New Zealand-based Fabrum, a leader in zero-emissions transition, and British engineering consultancy Filton Systems Engineering (FSE) have joined forces with GKN Aerospace to help shift aviation towards hydrogen flight with end-to-end hydrogen fuel system technology.
This collaboration leverages FSE’s aerospace capability in fuel systems and designing fuel, air, hydraulic, inerting and engine systems, and Fabrum’s cryogenic and fuel tank storage technology and expertise in hydrogen fuel systems.
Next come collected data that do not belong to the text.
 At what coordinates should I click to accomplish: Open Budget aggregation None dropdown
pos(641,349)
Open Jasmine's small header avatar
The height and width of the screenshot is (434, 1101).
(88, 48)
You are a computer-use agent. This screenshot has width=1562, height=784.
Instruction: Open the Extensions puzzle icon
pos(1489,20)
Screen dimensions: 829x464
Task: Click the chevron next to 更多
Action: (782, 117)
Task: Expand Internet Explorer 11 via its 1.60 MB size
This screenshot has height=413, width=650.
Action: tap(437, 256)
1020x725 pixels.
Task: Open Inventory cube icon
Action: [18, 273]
The announcement coincides with FSE’s upgrade to its existing hot and cold fuel test facility to now offer both gaseous and liquid hydrogen in a world-first commercial test environment in Bristol, which has become a focal point globally for hydrogen flight activity. These test facilities enable aerospace companies to produce and test liquid hydrogen as a fuel for hydrogen test flights, with FSE providing further support towards certification for flight status.
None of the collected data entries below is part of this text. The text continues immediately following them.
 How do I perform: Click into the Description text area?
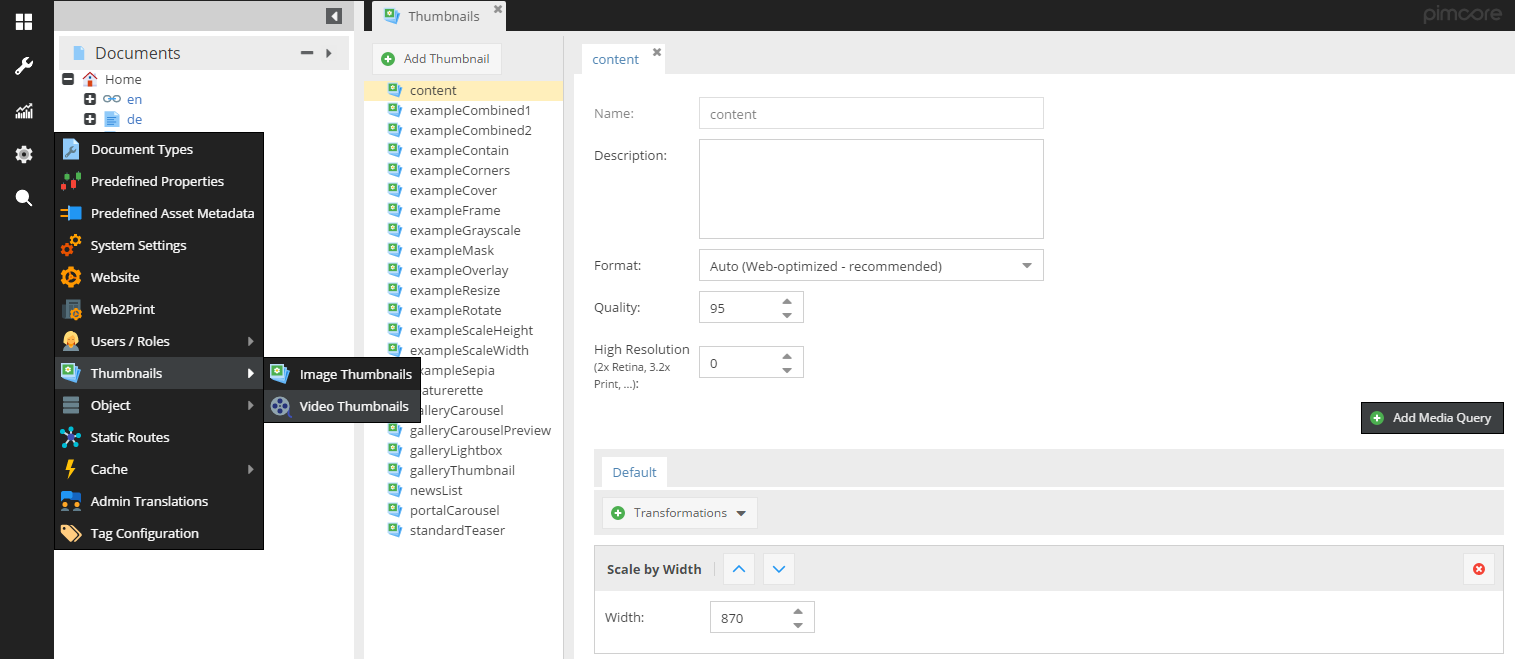pyautogui.click(x=870, y=188)
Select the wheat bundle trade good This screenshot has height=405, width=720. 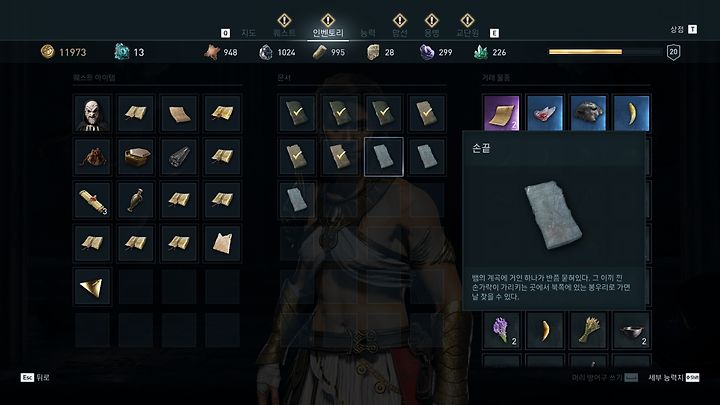pos(588,330)
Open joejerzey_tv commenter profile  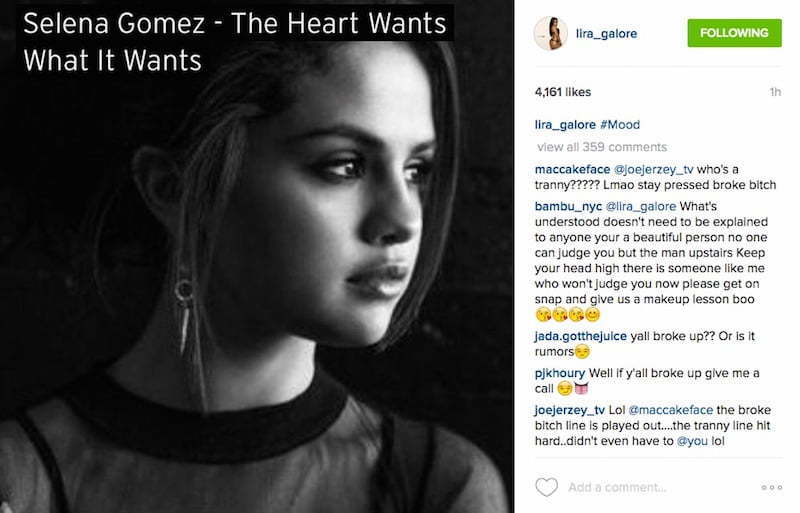click(569, 410)
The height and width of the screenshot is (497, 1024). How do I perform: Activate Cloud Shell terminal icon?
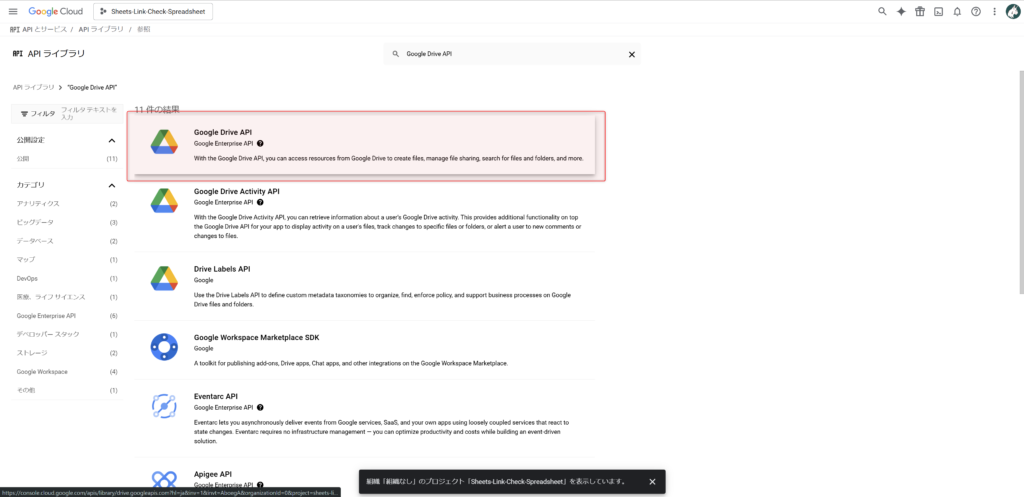coord(938,11)
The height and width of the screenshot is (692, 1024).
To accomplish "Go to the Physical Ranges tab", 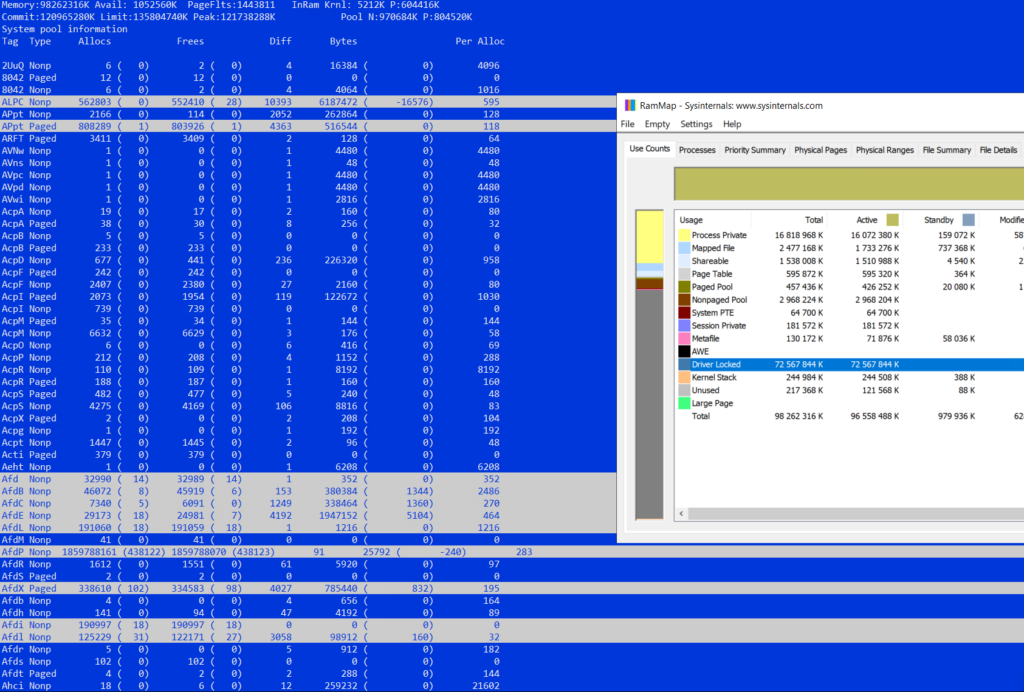I will coord(884,150).
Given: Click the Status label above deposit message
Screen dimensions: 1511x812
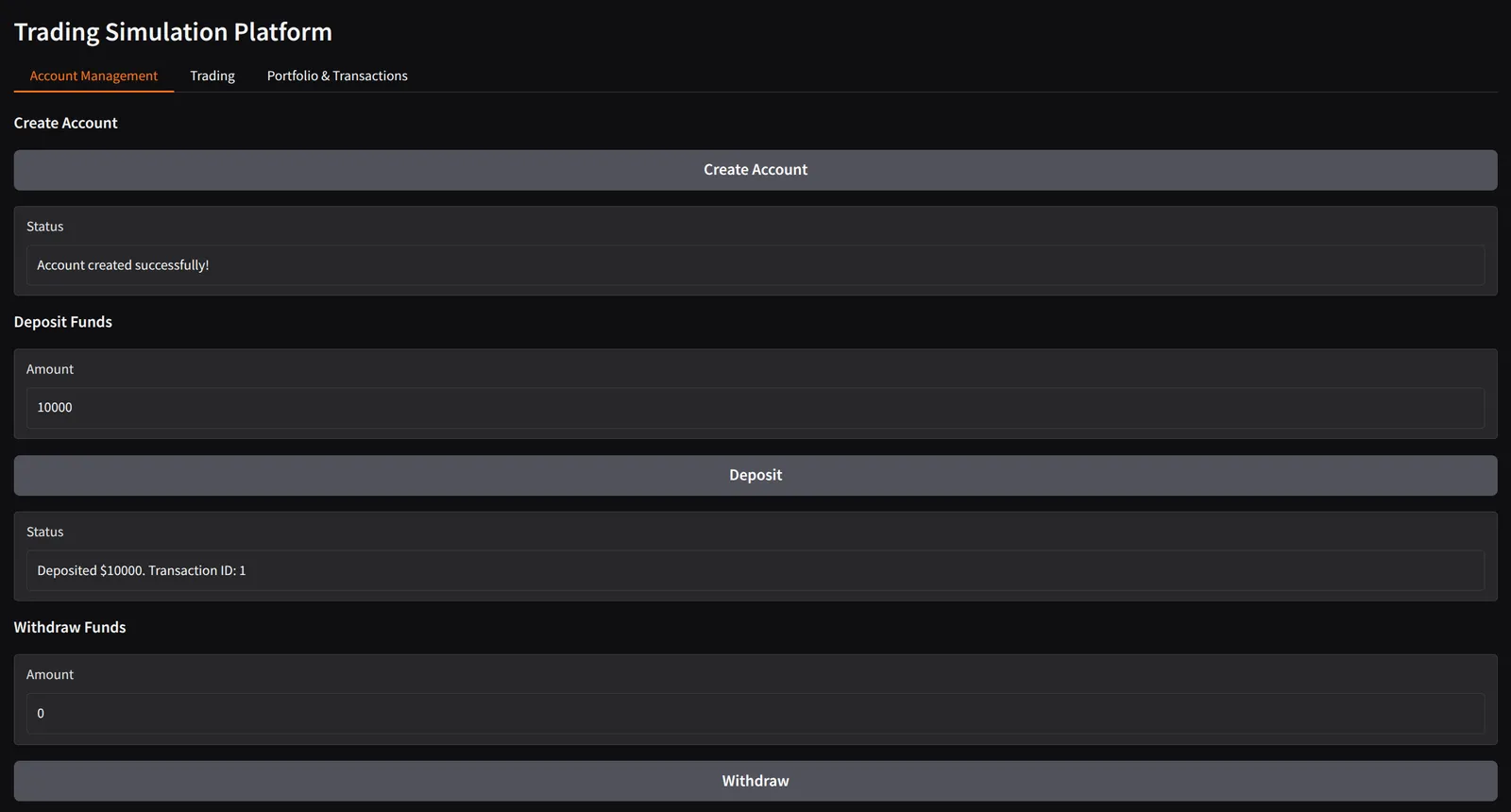Looking at the screenshot, I should click(44, 532).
Fabrum developed the ground-based end-to-end liquid hydrogen production solution for the test facility, including hydrogen conditioning, liquefaction and liquid hydrogen storage. Further upgrades are planned, including combining Fabrum’s cryogenic technologies with a membrane-free electrolyser to remove dependence on gaseous hydrogen supply.
At the FSE test facility, a ground-based demonstrator of a 2.4kW liquid hydrogen system has been jointly designed with GKN Aerospace, and built by FSE, under the Innovate UK-funded Safe Flight project. This end-to-end system demonstrates the feasibility of liquid hydrogen as an aircraft fuel source and addresses many of the safety concerns raised by the introduction of such a novel fuel. The project has developed storage and dispensing technologies, optimised purging systems, and integrated fuel tank design with distribution on aircraft (including vaporisation and conditioning) through to supplying a fuel cell with gaseous hydrogen at the required temperature and pressure over a range of electrical loads representative of a typical flight.
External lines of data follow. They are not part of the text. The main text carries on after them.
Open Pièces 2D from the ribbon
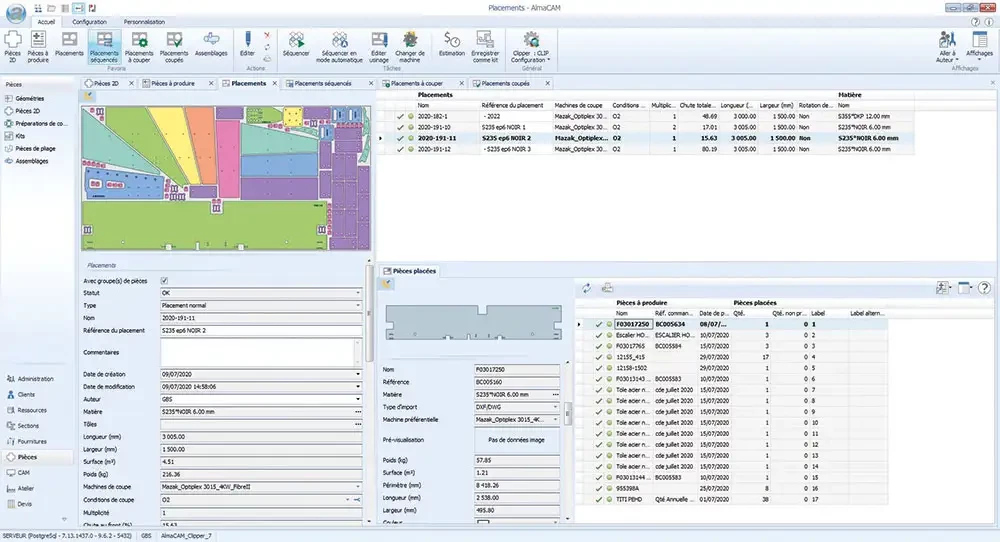The image size is (1000, 542). pos(12,44)
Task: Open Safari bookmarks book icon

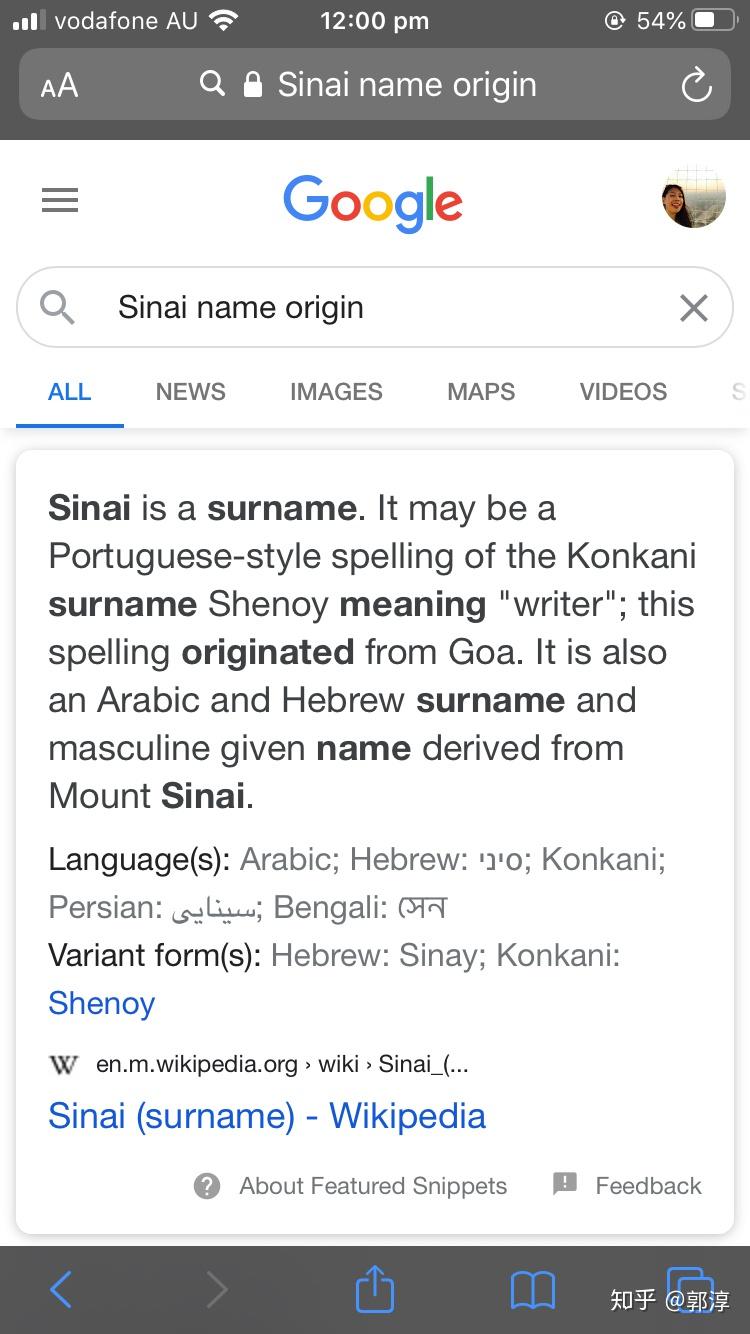Action: [533, 1290]
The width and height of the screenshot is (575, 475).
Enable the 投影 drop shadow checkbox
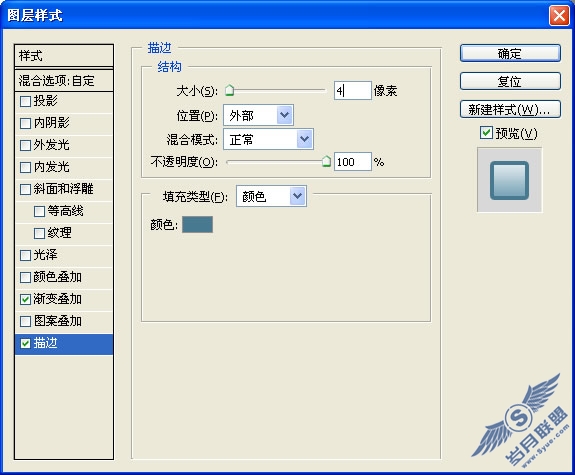click(25, 101)
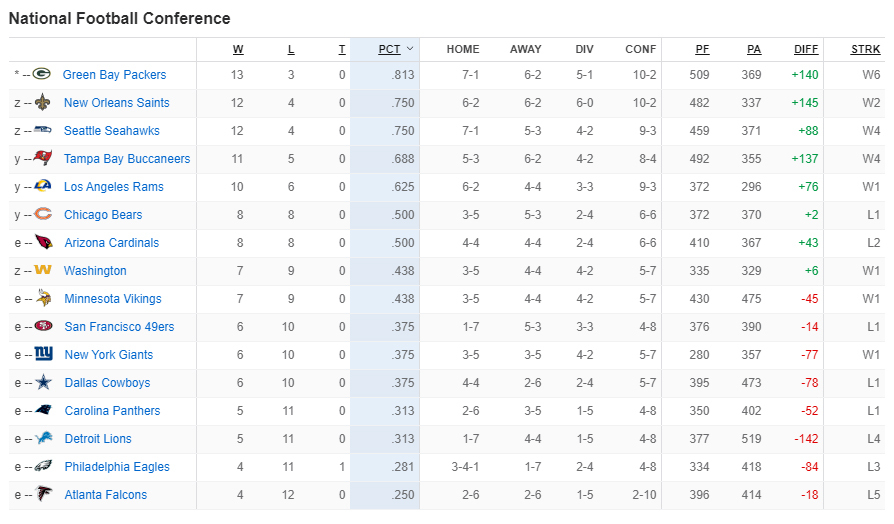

Fabrum’s CEO, Dr Ojas Mahapatra, said: “The successful adoption of zero-emission fuels requires both ground-based infrastructure development for liquid hydrogen provisioning at airports and aircraft that will use it. Point-of-use liquid hydrogen production is the most economical short to medium-term solution to enable zero emission flight. We’ve already proven our ground hydrogen fuel solutions for small and medium-scale hydrogen production. Now, with FSE, we’re taking these refuelling solutions to the aviation industry - right through to the onboard fuel cell.”
Ben Richardson, commercial director, Filton Systems Engineering, added: “We’ve combined our world-leading aerospace expertise in fuel system and equipment design and certification with Fabrum’s unique and complementary expertise to achieve significant liquid hydrogen milestones. We looked globally for the best people to help us shift aviation towards a hydrogen future, and Fabrum is an ideal partner as they’re the best at what they do in the world. Together, we’ve already delivered break-through test facilities with ready access to hydrogen on-site and on-demand. We see this as a vital asset to the Aerospace, and other industrial sectors, if hydrogen is going to be developed as an alternate fuel source. There is now a facility in the UK where product development can be performed safely with a continuous supply of liquid hydrogen.
“In addition, US-based NI (previously National Instruments) with expertise from involvement in recent Space programmes, are providing gauging and control hardware and methodologies to solve the challenges associated with the control and instrumentation of such a challenging and relatively unknown fuel.”